Beyond distracting students down a bothersome rabbit trail of meaningless tasks, grades hollow out the very soul of education. “You draw them to what you draw them with,” my mother says, usually regarding flashy church events and immodest clothing. The saying is also true of education. A grade is not a carrot which students follow to the table of knowledge. Instead, grades become the focus of education, teaching students that obtaining knowledge is not a sufficient end in itself. And so we trot, like so many donkeys, after our root vegetables. For many students, what might be mistaken for academic discipline is in fact a slavery to the extrinsic demands of grades. Intrinsic discipline can only develop once that false scaffolding is torn down.
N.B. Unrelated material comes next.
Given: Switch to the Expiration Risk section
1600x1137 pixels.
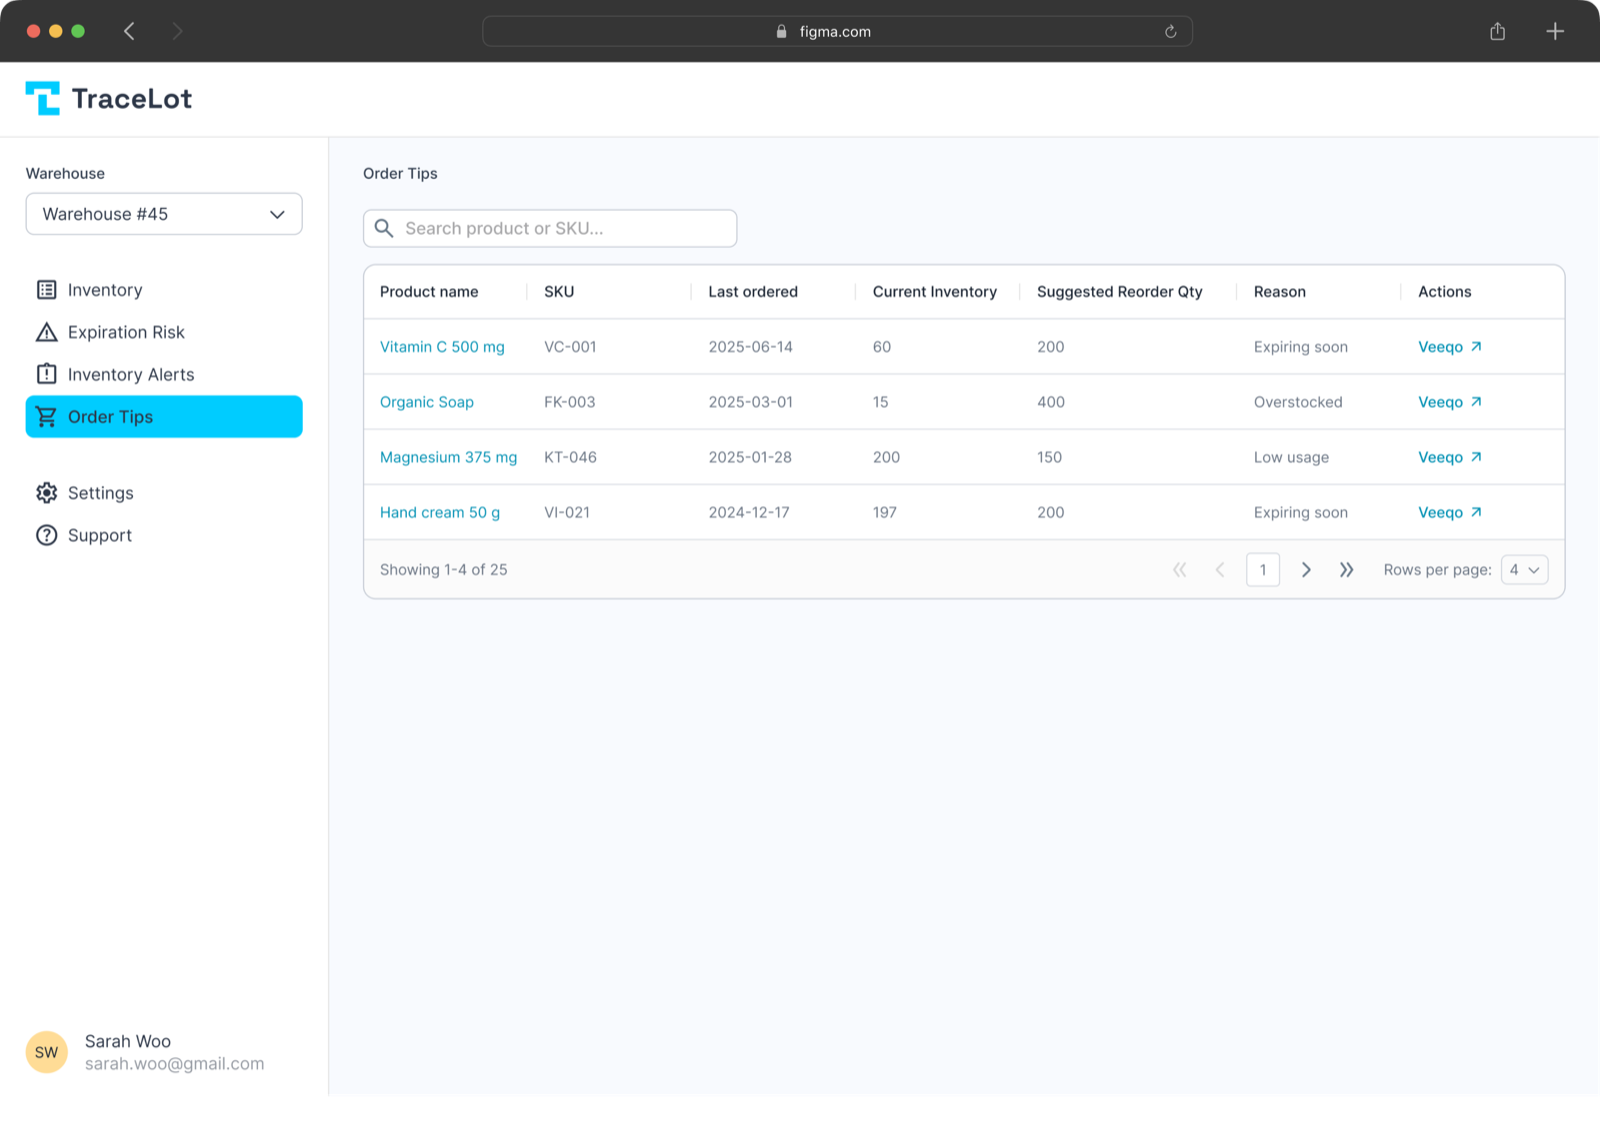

In addition to corrupting motives, grades prove unhelpful in assessing academic ability or growth. They rate a student's work against an average, not against the truth. I can write an essay full of academic jargon and politically correct platitudes, an essay which compares favorably to other students' work, an essay which earns an “A.” That essay would be unfaithful to the truth. I have earned an “A” on architecture drawings which were not my most careful, on physics problem sets that I did not fully understand, on stories which were not my most creative. Something is broken in the grading system.

Feedback on work ought to be in words, not letters, and it should be relative to a student's best work, not to the performance of the class. Stanford has the capacity to give this personalized feedback, even in its large lecture classes. In CS 106A, for instance, each student receives corrections on their problem sets during a mandatory, weekly meeting with their TA. Such meetings and written responses from professors are the type of assessments which facilitate academic growth. A mere letter, representing a crude comparison with other students, drives a capable student into complacency and a struggling student into hopelessness. 
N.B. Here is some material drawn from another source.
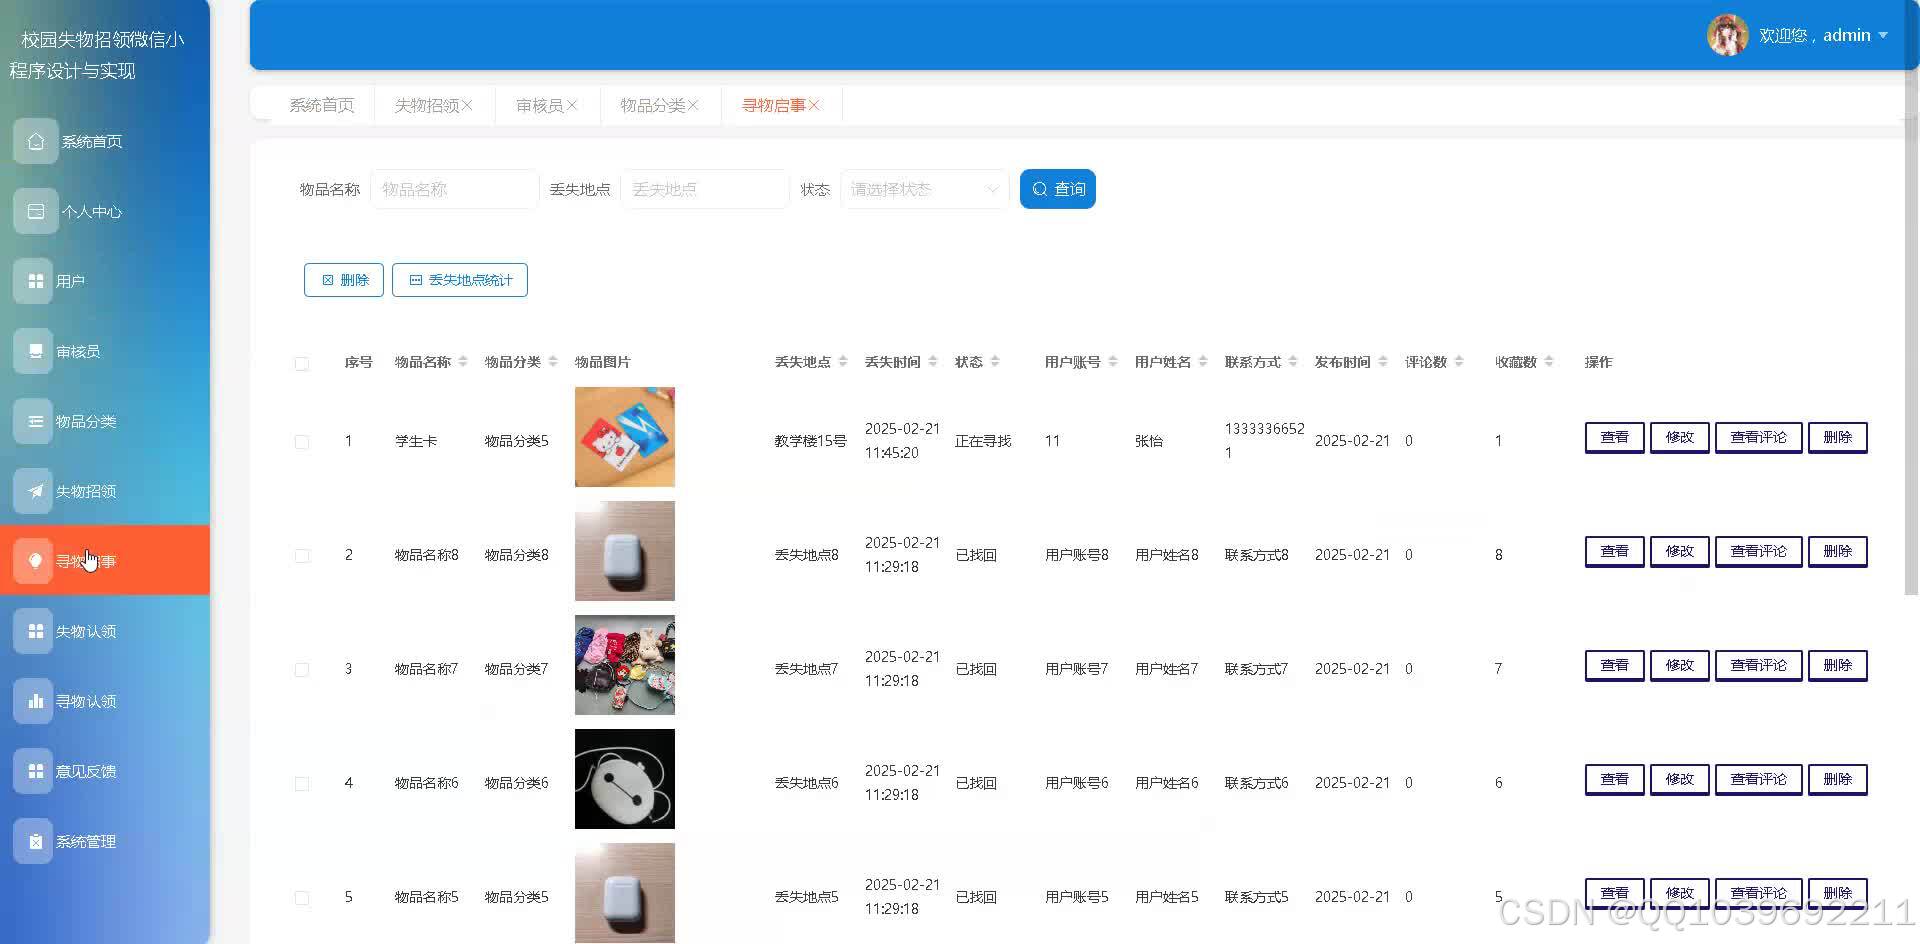
Task: Select the 审核员 reviewer icon
Action: [x=36, y=350]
But if Stanford were to abolish grades, how would employers and graduate schools distinguish between students? First, grades are not much help in that department already. Because of rampant grade inflation, a high letter grade does not set one student apart from another. Graduate schools and companies, therefore, already compare applicants by school reputation, standardized tests, extracurricular experience, and a slew of other factors. Regardless, Stanford should be far less concerned with students looking good than being good. Does it care to graduate students who can think, or a long baggage train of carrot-following burros?

Abolishing grades would, of course, also lower students' stress. Stress and challenge are two different things, and they need not be correlated. A student can accomplish far more in a challenge they choose than in one forced upon them. Academic anxiety impels students into schoolwork before they have a chance to choose it willingly, even joyfully. Most students hack away at school not out of hope for their futures or joy in their learning, but out of a vague fear of a disaster following on the heels of a bad grade. Working from this place of fear—or, for that matter, performing academically only to satisfy one's ego—yields results in the short term, but it kills real learning.

I do my best to pretend that grades do not exist, and to learn out of love, curiosity, and joy. It is a mind game, but I invite you, fellow students, to join in my make-believe. If we focus on learning, performance will come easily enough. But if we continue to make performance our end goal, it will scoop the soul out of learning. It is time to set grades aside.